> Required task
Reproduce the part of the records that opens with the line containing "You are a computer-use" and closes with the line containing "tap(52, 309)", changing "navy" to "teal" and leaving everything else unchanged.

----- Material provided -----

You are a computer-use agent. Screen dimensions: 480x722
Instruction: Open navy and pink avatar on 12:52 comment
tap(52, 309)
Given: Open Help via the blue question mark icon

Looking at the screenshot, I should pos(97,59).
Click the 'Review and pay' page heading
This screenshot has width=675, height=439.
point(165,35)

-----
----- Material provided -----

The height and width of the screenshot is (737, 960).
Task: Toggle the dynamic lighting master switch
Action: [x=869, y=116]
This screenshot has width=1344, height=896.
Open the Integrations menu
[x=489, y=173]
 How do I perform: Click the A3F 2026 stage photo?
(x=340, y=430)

-----

> Expected output
You are a computer-use agent. Screen dimensions: 480x722
Instruction: Open teal and pink avatar on 12:52 comment
tap(52, 309)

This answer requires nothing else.